Based on these experiences, here are some guidelines:
Acquire The “Right” Data For The Project, Even If It Might Be Difficult To Obtain.
We’ve found that many organizations, eager to get started on a big data project, often quickly gather and use the data that is the easiest to obtain, without considering whether it really goes to the heart of the specific health care problem they’re investigating. While this can speed up a project, the analytic results are likely to have only limited value.
For example, we worked with a federal agency experimenting with big data analytics to identify cases of perceived fraud, waste, or abuse. The program’s analysts focused on data they already had on hand and currently used to direct audit and investigation activity. We encouraged project staff to identify alternative data sources that might reveal important information about compliance history or “hotspots” for illegitimate activity.

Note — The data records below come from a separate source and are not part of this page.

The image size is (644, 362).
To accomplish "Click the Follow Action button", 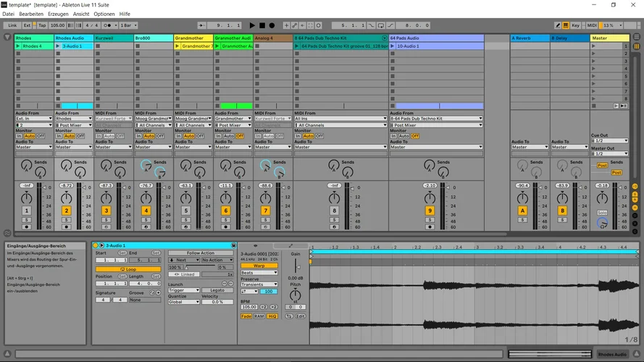I will 200,253.
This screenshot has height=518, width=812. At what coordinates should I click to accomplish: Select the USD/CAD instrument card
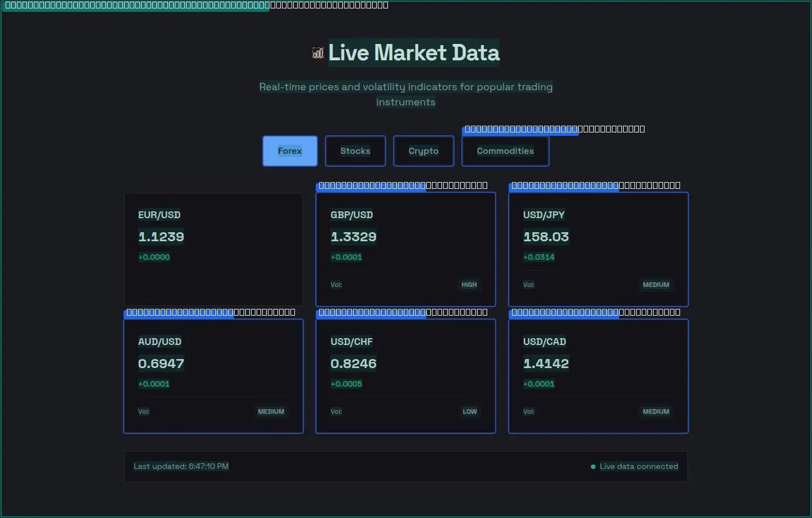(598, 377)
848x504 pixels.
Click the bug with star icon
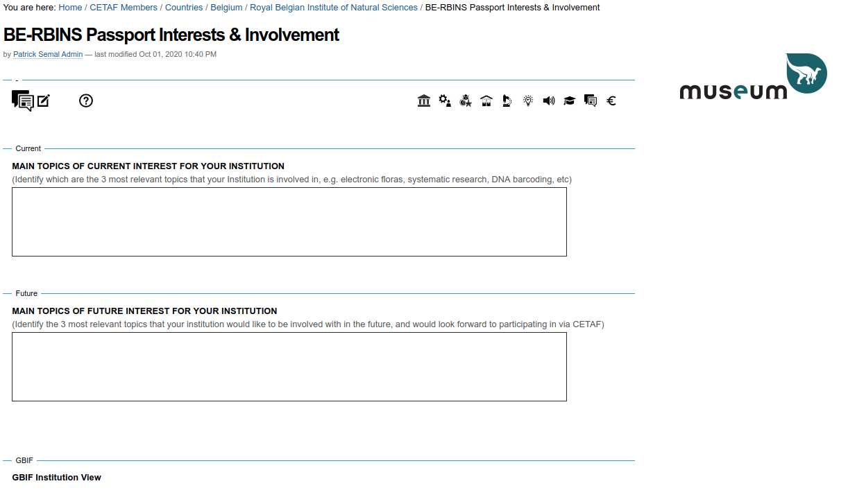pos(466,101)
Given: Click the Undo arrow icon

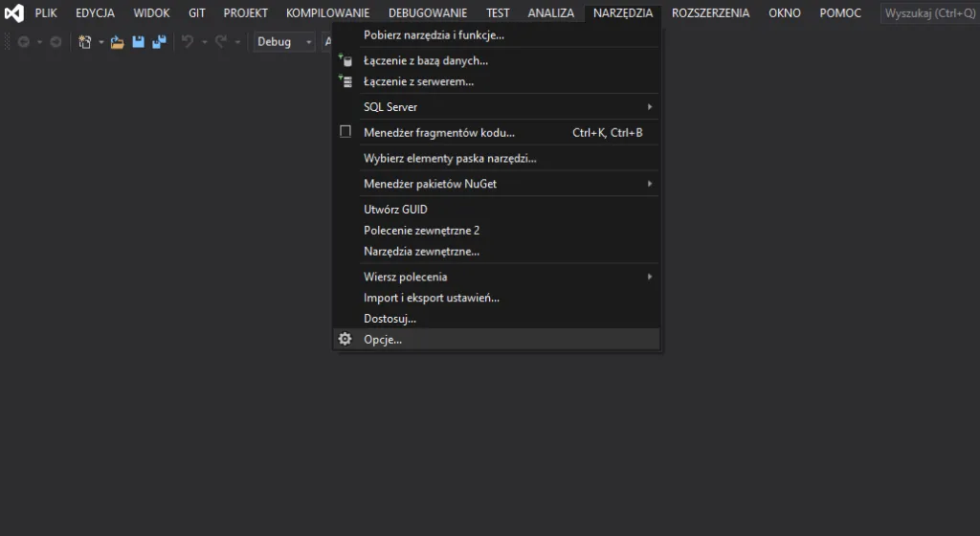Looking at the screenshot, I should tap(188, 42).
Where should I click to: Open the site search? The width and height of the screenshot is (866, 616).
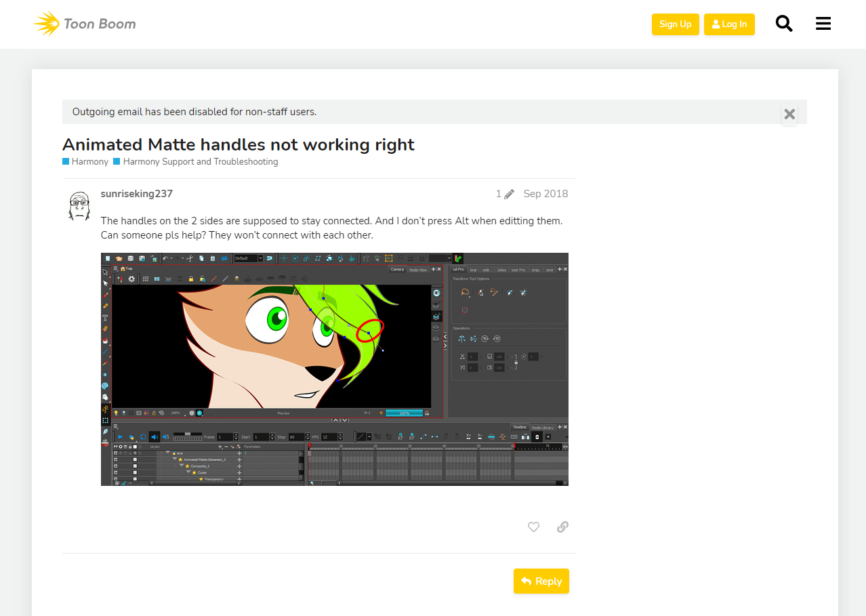[784, 24]
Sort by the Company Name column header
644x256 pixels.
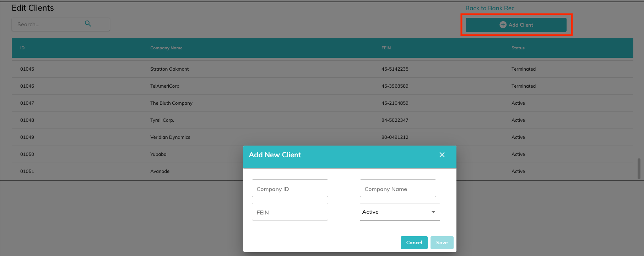pyautogui.click(x=166, y=48)
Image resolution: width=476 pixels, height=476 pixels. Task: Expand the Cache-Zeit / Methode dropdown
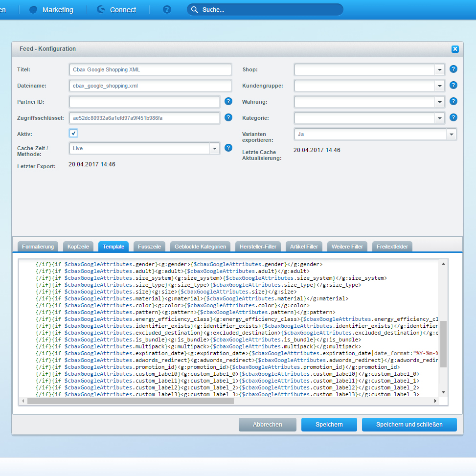coord(214,148)
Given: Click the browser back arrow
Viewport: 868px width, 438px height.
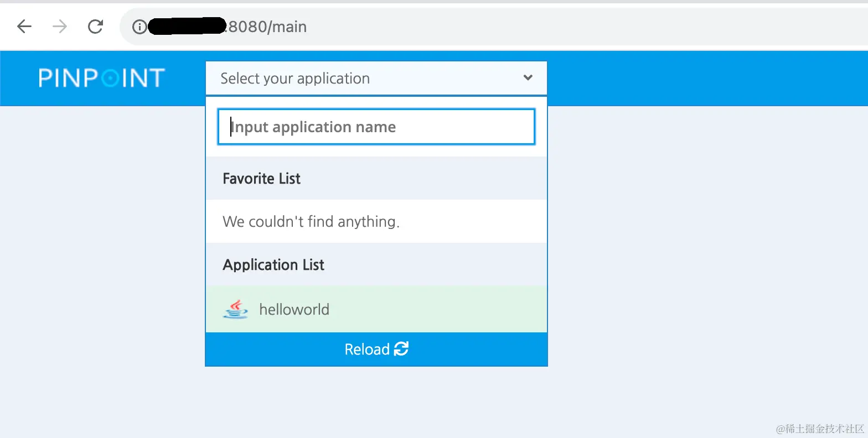Looking at the screenshot, I should 24,27.
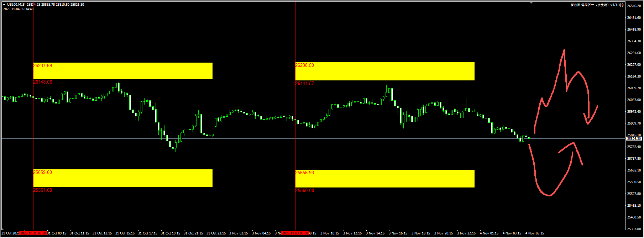Click the red price label 26148.06
Image resolution: width=644 pixels, height=238 pixels.
pos(43,82)
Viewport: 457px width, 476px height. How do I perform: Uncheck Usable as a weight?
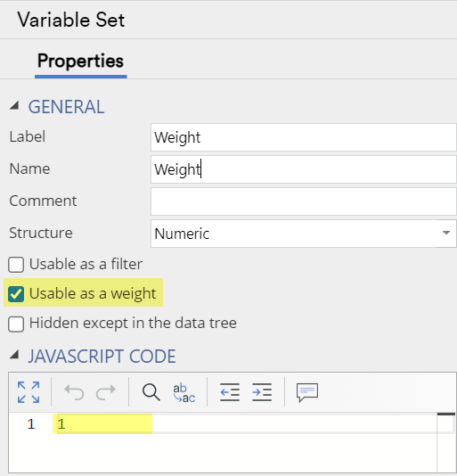(x=16, y=294)
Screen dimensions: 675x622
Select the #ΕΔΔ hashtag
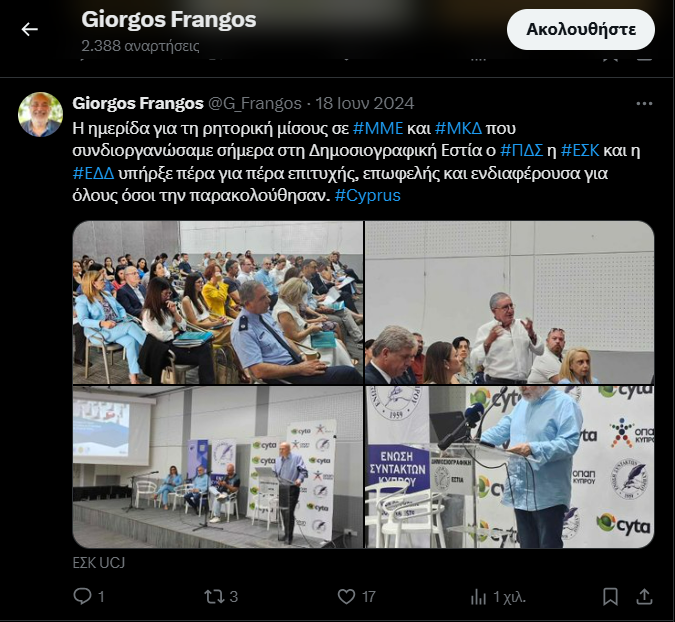click(x=93, y=173)
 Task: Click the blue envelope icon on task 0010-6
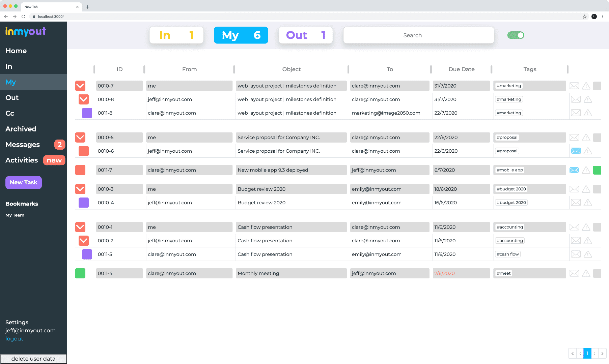point(576,151)
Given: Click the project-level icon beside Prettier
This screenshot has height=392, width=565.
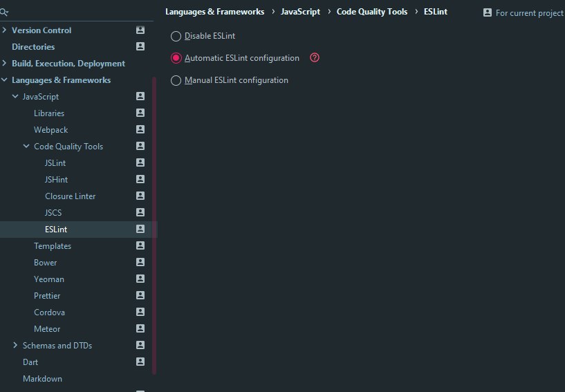Looking at the screenshot, I should [x=140, y=295].
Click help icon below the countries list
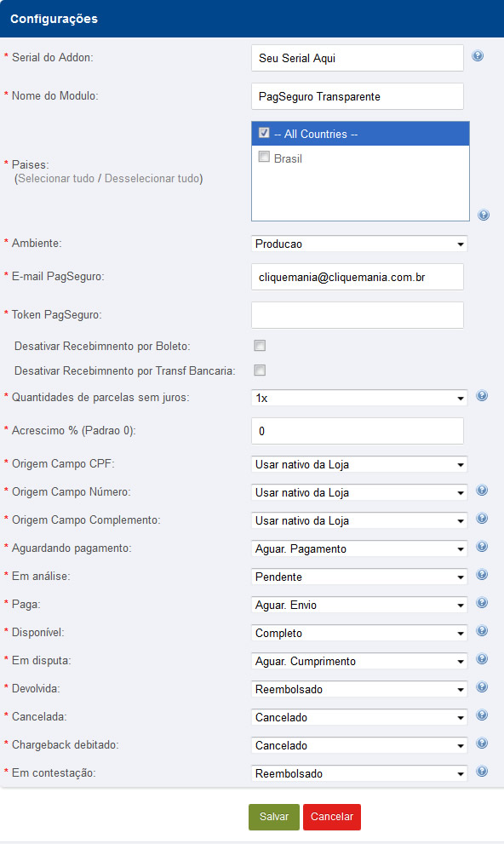The width and height of the screenshot is (504, 844). coord(484,215)
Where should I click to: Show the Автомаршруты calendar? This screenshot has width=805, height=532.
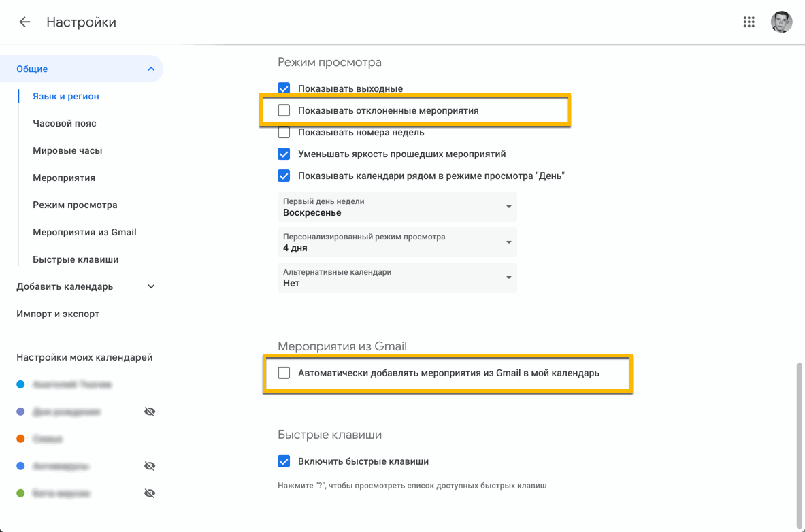(150, 466)
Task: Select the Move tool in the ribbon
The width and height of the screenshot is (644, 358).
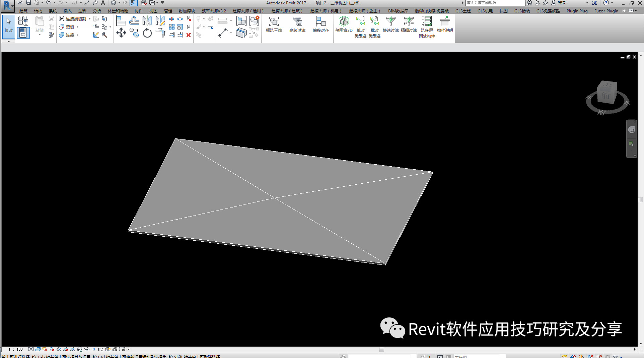Action: pos(121,33)
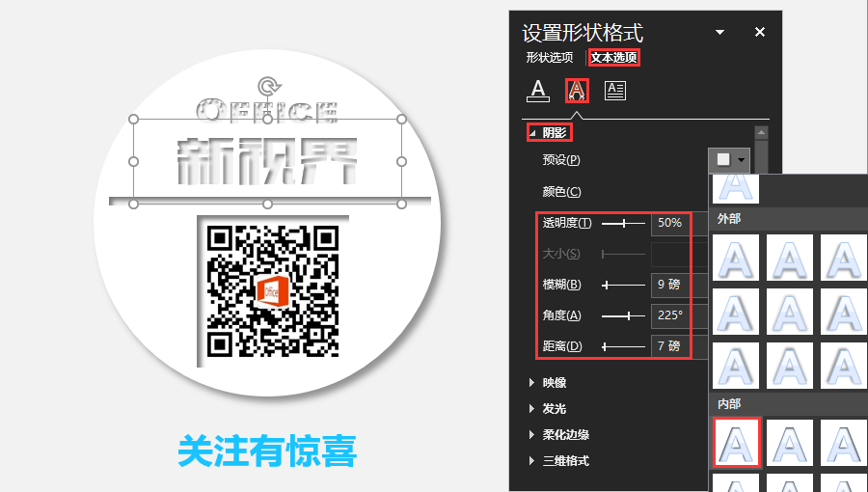Collapse the 阴影 section
The image size is (868, 492).
pyautogui.click(x=532, y=133)
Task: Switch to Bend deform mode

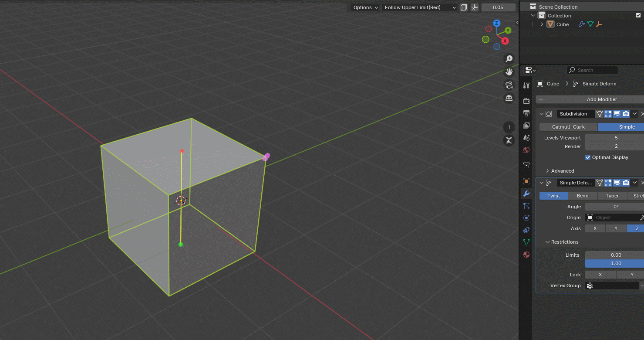Action: (583, 195)
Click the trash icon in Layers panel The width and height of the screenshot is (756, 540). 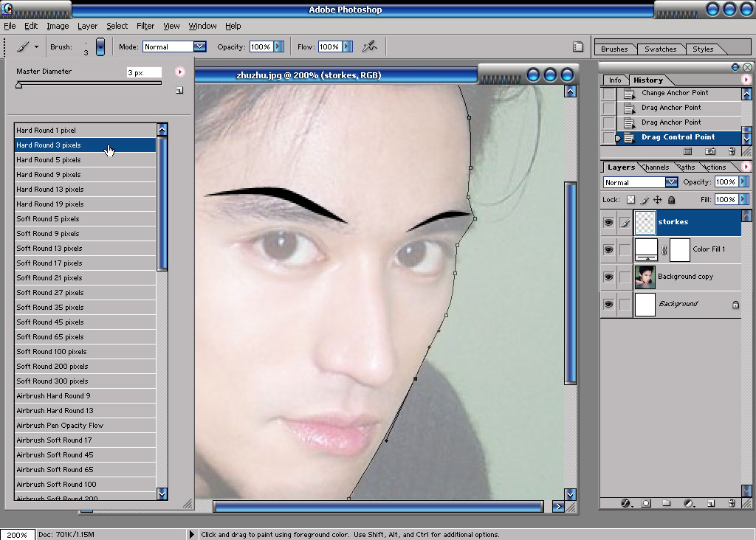pyautogui.click(x=732, y=503)
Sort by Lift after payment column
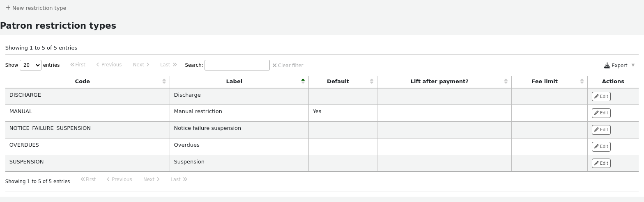 click(439, 82)
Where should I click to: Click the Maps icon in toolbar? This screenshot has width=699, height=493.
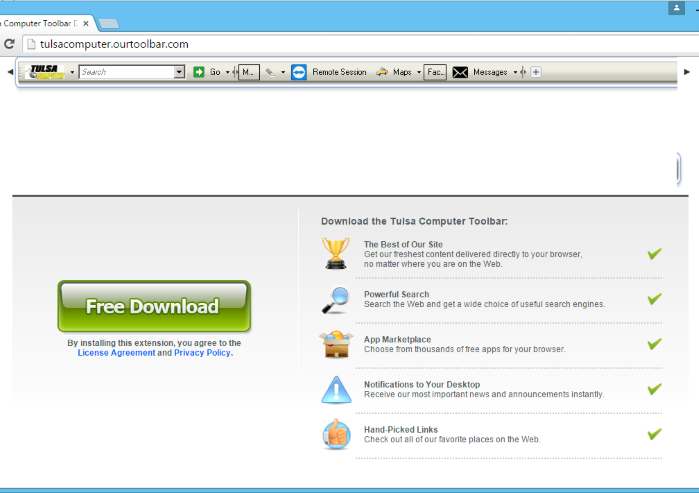[x=382, y=72]
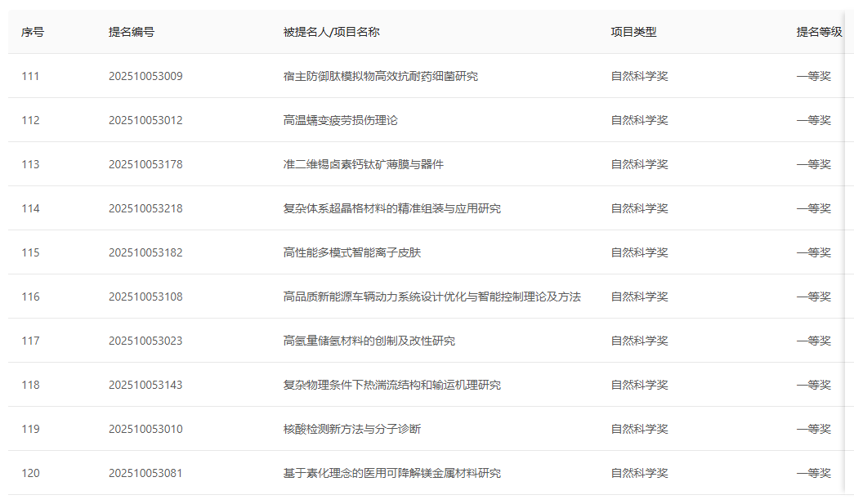Viewport: 854px width, 504px height.
Task: Open project 高性能多模式智能离子皮肤
Action: pos(347,252)
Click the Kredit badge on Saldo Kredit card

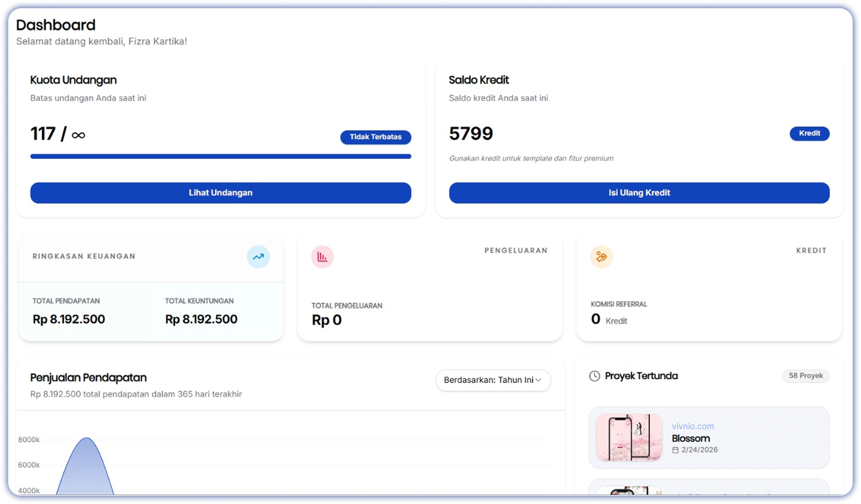pos(809,134)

We learned that historical case reports and online provider marketing materials were available and were a potentially valuable source for information to aid in fraud detection. However, the project analysts had decided it would take too long to incorporate that information and so had excluded it.
Many organizations – both inside and outside of health care – tend to stick with the data that’s easily accessible and that they’re comfortable with, even if it provides only a partial picture and doesn’t successfully unlock the value big data analytics may offer. But we have found that when organizations develop a “weighted data wish list” and allocate their resources towards acquiring high-impact data sources as well as easy-to-acquire sources, they discover greater returns on their big data investment.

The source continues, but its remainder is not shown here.